THE REQUEST:
Reproduce the listing verbatim from the line containing "Image resolution: width=572" through the end of the listing, both ends included. Leave out the pictures.

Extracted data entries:
-- Begin --

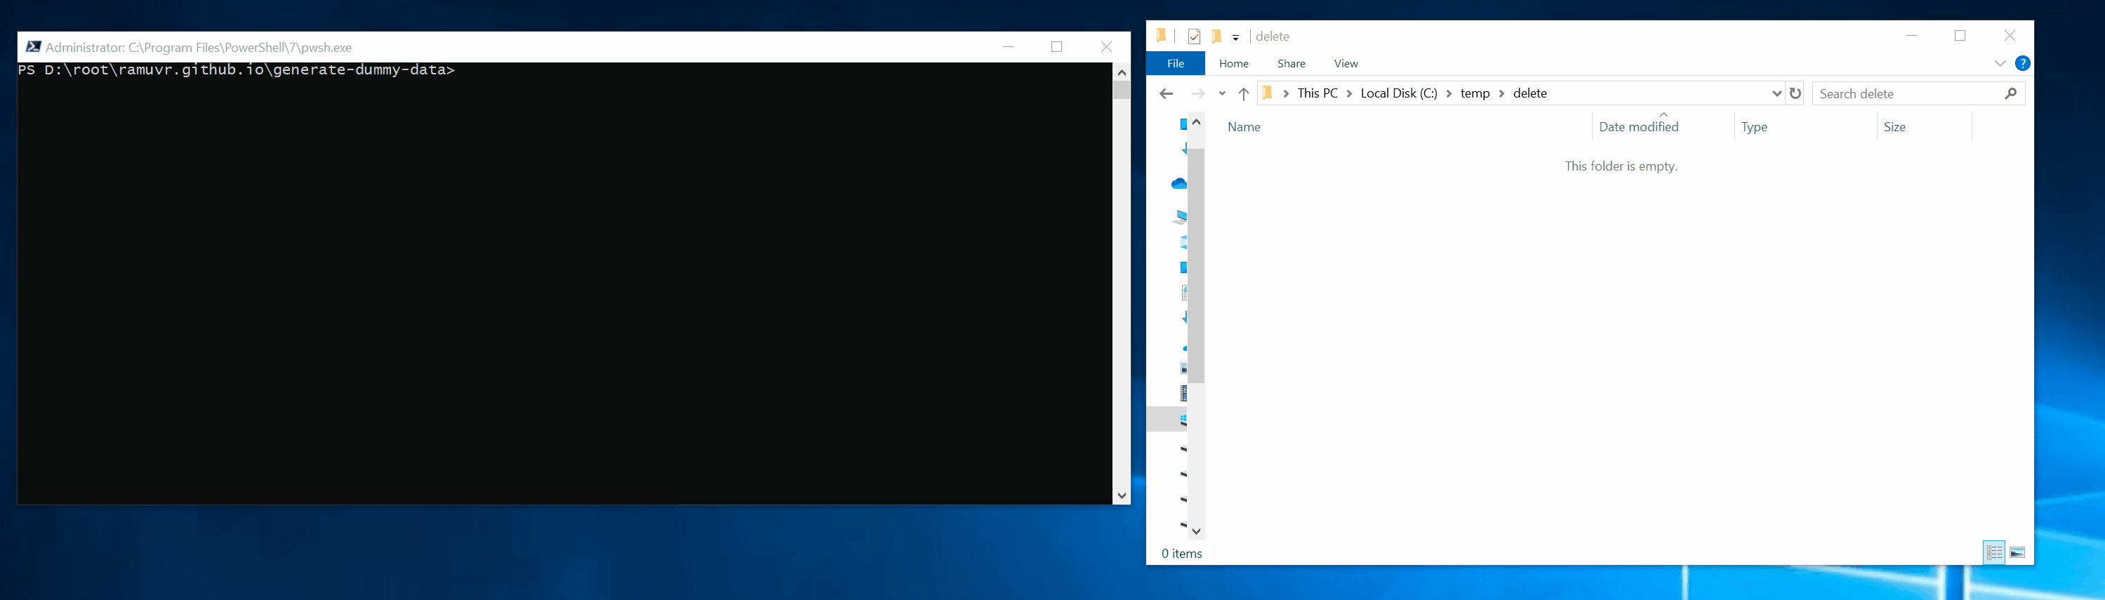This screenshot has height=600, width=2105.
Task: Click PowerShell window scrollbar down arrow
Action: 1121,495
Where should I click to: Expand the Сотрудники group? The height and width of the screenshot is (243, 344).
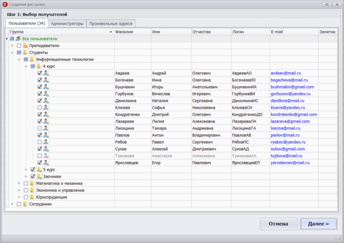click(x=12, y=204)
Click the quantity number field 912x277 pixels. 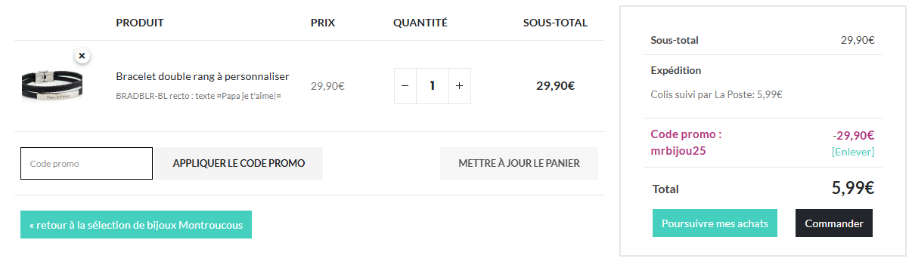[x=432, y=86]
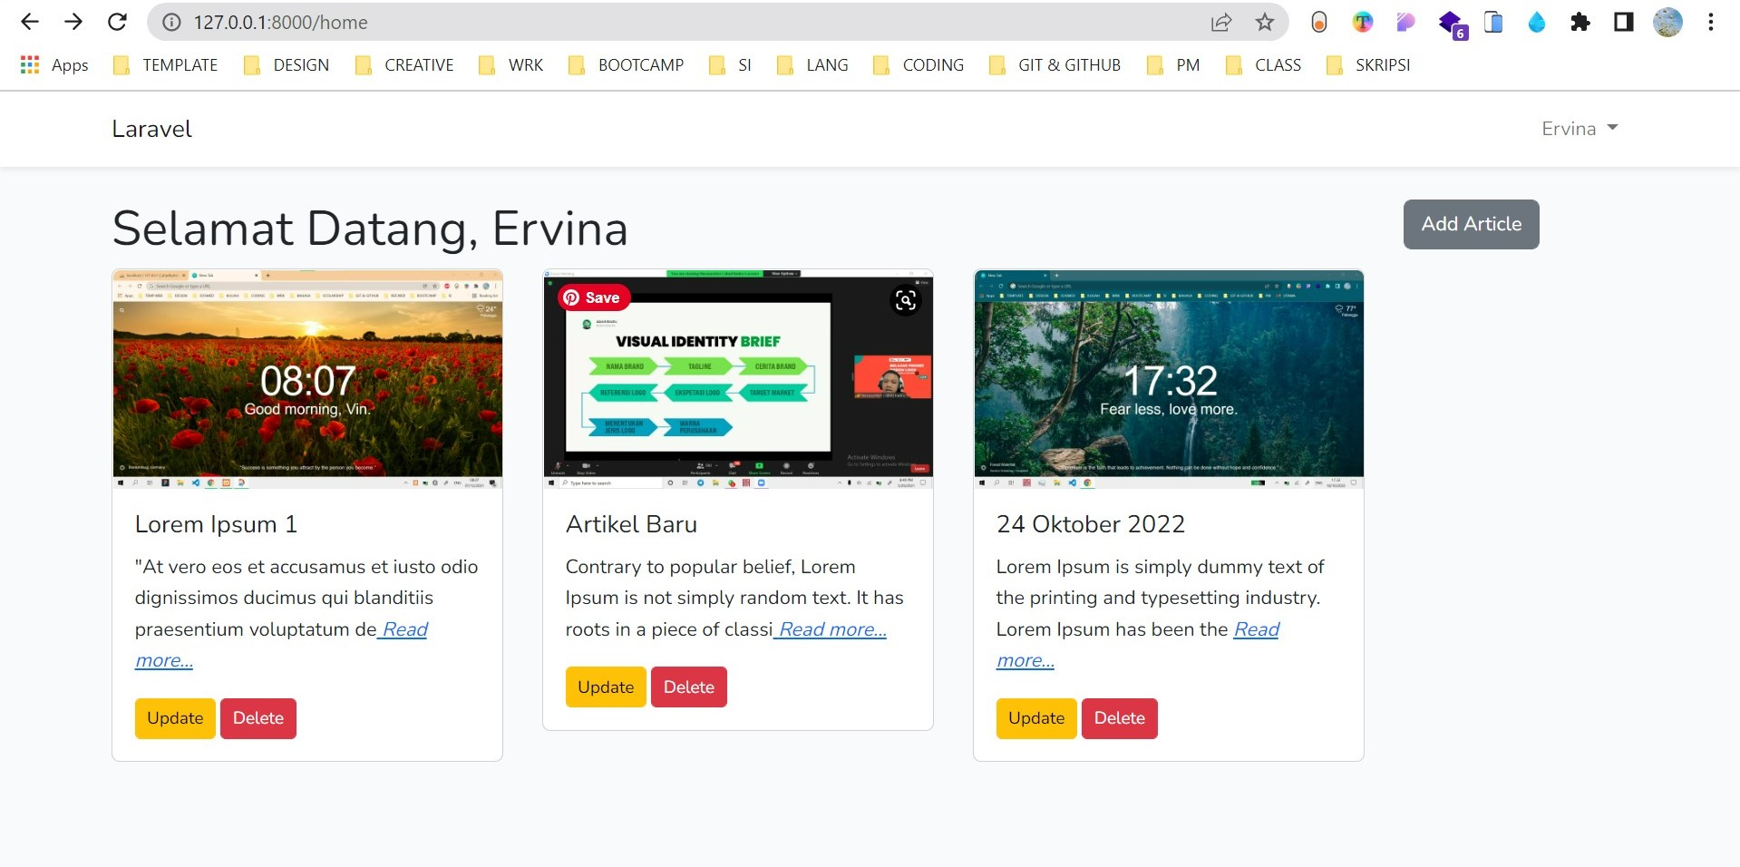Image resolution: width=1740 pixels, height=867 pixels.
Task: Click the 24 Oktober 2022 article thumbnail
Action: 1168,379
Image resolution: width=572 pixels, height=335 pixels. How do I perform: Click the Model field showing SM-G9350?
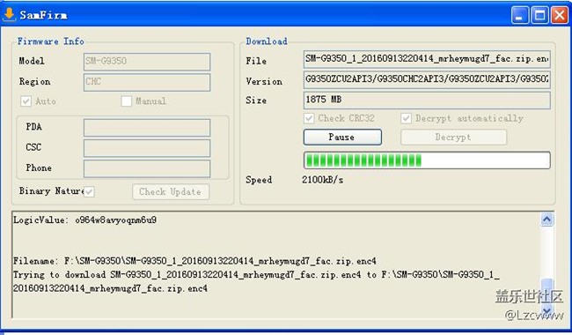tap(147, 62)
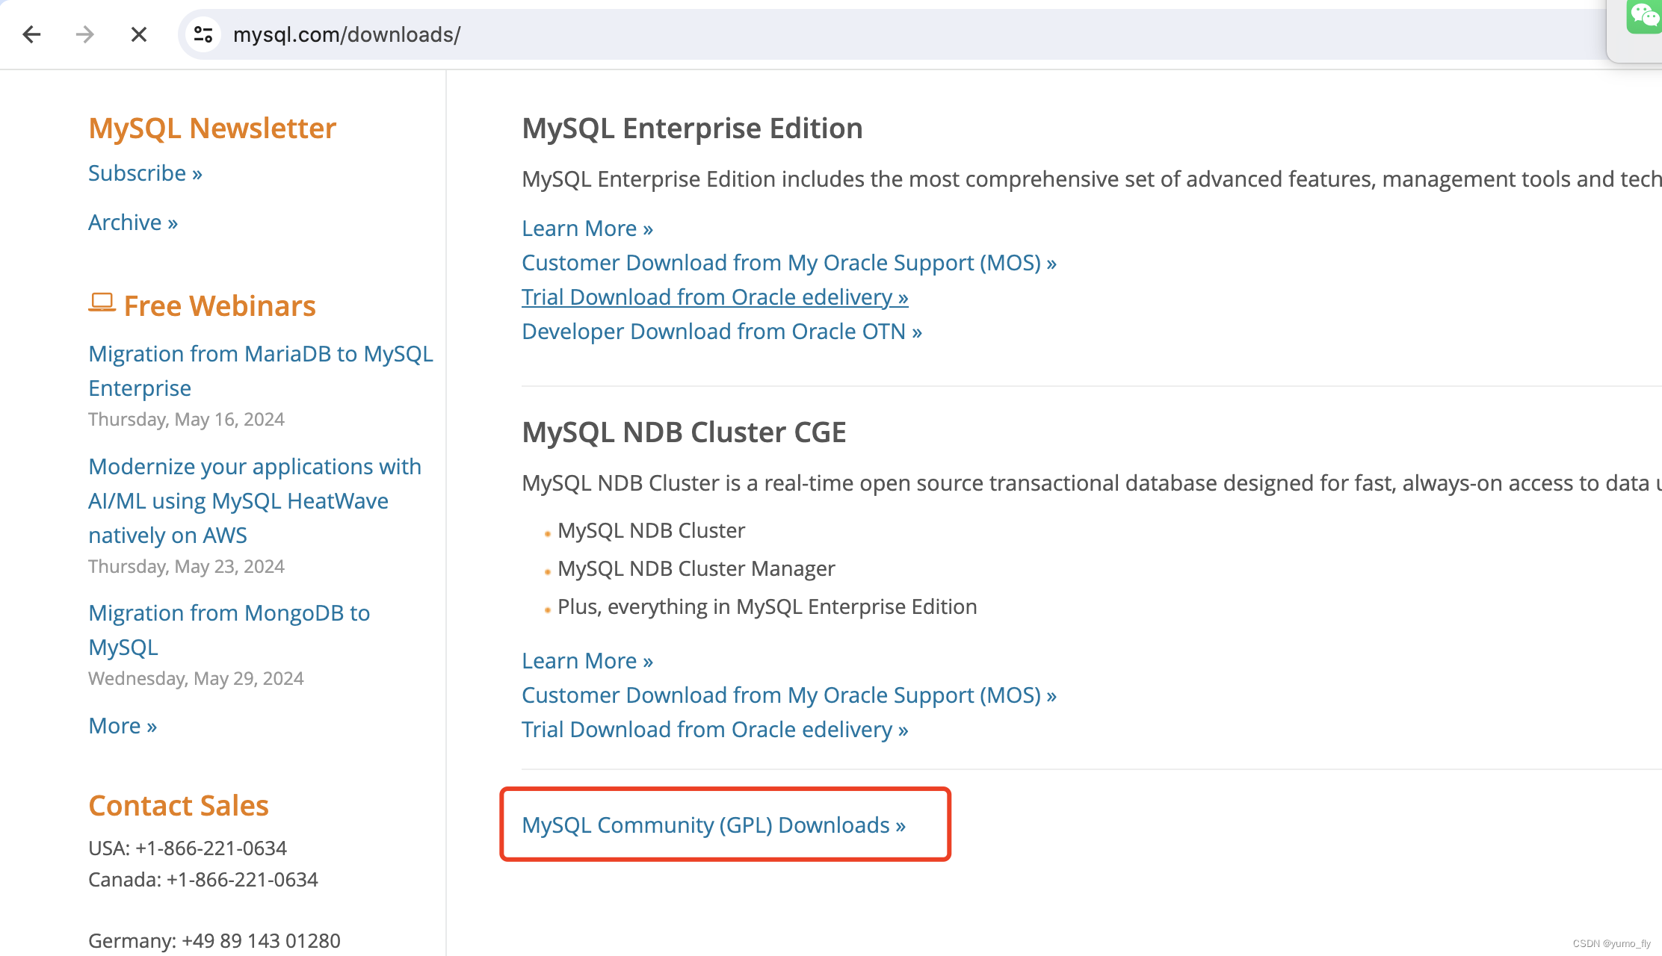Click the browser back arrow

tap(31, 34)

-- End --

OUTPUT FOR THIS EXERCISE:
Image resolution: width=572 pixels, height=335 pixels. How do I perform: Click the Model field showing SM-G9350?
tap(147, 62)
Click the browser back arrow

tap(31, 34)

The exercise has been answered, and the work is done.